Neck, Topline, Body: Neck-Clean and moderately long, gradually widening to the shoulders upon which it should be well set and carried proudly. Back short, strong and straight (i.e., level), with no appearance of slackness. Chest deep and of but moderate breadth. Ribs fairly well sprung, deep rather than round. A slight tuck-up. Loin short and powerful. Tail should be set on high, of moderate length and carried gaily erect, the straighter the tail the better.
Forequarters: Shoulders fine, long and sloping, well laid back and well knit. The elbows hanging perpendicularly to the body and working clear of the side in movement. The forelegs should be straight from both front and side view. The pasterns short, straight and hardly noticeable. Feet should be strong, compact, fairly round and moderately small, with good depth of pad free from cracks, the toes arched, turned neither in nor out, with black toenails.
Hindquarters: Strong and muscular with full freedom of action, free from droop or crouch, the thighs long and powerful, stifles well bent and turned neither in nor out, hocks near the ground and, when viewed from behind, upright and parallel with each other, the dog standing well up on them.
Coat: Correct coat is important. It is to be soft, dense and wavy. A harsh, wire or bristle coat should be severely penalized. In show trim the body should be well covered but tidy, with the head (except for the whiskers) and the ears and cheeks clear.
Color: Color is important. The correct mature color is any shade of blue gray or gray blue from the deep slate to light blue gray, of a fairly uniform color throughout except that distinctly darker to black parts may appear on the muzzle, head, ears, tail and feet. Kerry color, in its process of “clearing”, changes from an apparent black at birth to the mature gray blue or blue gray. The color passes through one or more transitions–involving a very dark blue (darker than deep slate), shades or tinges of brown, and mixtures of these, together with a progressive infiltration of the correct mature color. The time needed for this “clearing” process varies with each dog. Small white markings are permissible. Black on the muzzle, head, ears, tail and feet is permissible at any age. A black dog 18 months of age or older is to be disqualified. (White markings on a black dog 18 months of age or older is never permissible in the show ring and is to be disqualified. Disqualification – A black dog 18 months of age or older is to be disqualified. (White markings on a black dog 18 months of age or older does not constitute clearing or mature color and the dog is to be disqualified.)

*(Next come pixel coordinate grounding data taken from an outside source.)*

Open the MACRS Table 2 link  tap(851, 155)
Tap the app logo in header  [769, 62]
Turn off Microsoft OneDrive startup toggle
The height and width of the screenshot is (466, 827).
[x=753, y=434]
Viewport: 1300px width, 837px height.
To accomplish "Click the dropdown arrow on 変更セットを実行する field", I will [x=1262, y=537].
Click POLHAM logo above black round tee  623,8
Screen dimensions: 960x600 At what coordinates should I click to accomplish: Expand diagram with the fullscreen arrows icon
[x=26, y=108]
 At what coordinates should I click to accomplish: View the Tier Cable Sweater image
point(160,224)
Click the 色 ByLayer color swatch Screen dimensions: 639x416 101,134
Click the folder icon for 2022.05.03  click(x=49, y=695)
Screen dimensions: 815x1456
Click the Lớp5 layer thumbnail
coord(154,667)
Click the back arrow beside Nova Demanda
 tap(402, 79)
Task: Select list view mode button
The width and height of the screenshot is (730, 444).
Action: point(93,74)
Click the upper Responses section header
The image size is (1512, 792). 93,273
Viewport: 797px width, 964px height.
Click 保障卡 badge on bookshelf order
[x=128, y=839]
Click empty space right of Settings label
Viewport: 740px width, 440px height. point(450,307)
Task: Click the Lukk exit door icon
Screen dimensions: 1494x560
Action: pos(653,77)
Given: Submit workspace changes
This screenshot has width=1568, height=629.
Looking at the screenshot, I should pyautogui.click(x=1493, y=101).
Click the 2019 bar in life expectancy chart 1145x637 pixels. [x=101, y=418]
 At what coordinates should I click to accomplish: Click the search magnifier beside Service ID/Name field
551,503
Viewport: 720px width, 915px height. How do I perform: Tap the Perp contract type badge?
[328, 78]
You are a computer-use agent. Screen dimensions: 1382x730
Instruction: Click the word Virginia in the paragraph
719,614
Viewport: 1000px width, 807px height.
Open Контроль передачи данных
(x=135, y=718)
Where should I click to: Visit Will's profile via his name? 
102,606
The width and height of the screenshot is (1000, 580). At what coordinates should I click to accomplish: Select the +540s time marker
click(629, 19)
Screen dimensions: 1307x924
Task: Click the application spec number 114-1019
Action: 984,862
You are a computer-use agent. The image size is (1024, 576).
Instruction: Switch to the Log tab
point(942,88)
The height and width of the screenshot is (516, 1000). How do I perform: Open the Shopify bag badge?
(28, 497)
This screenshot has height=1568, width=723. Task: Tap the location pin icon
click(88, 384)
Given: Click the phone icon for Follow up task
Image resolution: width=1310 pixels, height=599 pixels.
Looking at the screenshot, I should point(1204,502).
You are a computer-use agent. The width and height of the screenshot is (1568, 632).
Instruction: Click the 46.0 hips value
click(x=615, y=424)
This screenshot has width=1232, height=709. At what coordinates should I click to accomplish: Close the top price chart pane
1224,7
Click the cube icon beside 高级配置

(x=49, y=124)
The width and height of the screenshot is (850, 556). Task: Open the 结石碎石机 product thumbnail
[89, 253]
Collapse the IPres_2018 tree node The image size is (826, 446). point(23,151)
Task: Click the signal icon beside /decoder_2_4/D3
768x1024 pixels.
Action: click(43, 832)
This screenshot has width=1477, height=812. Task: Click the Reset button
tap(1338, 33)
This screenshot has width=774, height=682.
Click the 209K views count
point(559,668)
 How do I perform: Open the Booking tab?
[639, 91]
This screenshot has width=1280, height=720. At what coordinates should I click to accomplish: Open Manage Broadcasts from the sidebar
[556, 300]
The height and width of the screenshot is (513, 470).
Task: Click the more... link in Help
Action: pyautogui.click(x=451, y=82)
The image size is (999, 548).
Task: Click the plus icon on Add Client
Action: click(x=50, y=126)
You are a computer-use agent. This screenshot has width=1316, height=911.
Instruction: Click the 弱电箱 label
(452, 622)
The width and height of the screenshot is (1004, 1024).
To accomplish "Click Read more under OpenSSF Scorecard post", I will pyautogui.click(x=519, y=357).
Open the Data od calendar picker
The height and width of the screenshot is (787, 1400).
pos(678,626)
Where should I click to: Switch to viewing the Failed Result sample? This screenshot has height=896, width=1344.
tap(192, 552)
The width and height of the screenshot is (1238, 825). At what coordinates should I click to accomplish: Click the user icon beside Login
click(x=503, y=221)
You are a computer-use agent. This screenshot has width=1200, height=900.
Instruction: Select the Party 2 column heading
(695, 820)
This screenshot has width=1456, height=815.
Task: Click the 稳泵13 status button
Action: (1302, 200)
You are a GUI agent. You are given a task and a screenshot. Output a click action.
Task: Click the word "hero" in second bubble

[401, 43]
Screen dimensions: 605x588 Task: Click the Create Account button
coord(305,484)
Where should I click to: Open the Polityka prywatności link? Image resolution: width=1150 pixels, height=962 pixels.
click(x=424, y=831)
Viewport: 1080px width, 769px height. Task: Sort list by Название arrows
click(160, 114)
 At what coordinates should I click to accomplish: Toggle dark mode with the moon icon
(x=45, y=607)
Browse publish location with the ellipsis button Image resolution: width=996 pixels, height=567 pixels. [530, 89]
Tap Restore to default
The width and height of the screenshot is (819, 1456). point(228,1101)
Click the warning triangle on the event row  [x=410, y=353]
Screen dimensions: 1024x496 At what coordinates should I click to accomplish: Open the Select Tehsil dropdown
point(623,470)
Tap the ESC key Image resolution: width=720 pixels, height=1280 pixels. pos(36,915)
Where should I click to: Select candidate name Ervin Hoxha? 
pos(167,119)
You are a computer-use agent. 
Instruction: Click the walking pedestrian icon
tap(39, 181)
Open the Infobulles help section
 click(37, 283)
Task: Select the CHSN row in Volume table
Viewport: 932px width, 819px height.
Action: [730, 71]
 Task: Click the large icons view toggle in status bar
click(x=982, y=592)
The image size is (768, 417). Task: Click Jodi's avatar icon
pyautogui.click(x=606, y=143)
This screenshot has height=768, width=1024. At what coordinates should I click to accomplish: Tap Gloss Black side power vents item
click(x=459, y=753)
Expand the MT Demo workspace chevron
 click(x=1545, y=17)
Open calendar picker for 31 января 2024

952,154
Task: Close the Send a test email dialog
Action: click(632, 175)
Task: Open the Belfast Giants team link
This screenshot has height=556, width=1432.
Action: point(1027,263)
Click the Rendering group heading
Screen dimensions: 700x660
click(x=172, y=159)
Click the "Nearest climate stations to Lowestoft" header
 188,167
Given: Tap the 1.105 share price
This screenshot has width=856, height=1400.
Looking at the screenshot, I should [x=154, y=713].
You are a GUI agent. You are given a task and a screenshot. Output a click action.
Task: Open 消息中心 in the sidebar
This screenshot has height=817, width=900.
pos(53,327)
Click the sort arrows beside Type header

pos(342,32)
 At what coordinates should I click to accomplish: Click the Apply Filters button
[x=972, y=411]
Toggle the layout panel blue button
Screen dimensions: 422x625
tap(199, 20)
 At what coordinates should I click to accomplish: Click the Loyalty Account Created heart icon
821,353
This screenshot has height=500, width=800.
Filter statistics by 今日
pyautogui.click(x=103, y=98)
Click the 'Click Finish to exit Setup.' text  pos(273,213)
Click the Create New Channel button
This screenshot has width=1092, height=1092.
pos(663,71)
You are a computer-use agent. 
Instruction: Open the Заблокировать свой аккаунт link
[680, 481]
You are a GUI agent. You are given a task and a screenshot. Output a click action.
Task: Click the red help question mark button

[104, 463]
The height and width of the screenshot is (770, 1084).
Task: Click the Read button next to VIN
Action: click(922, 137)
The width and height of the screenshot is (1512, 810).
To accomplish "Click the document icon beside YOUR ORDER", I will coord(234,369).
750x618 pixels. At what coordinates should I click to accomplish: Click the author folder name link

Gait: Full freedom of action. The elbows hanging perpendicularly to the body and working clear of the sides in movement; both forelegs and hind legs should move straight forward when traveling, the stifles turning neither in nor out.
Disqualifications: A black dog 18 months of age or older is to be disqualified. (White markings on a black dog 18 months of age or older does not constitute clearing or mature color and the dog is to be disqualified.)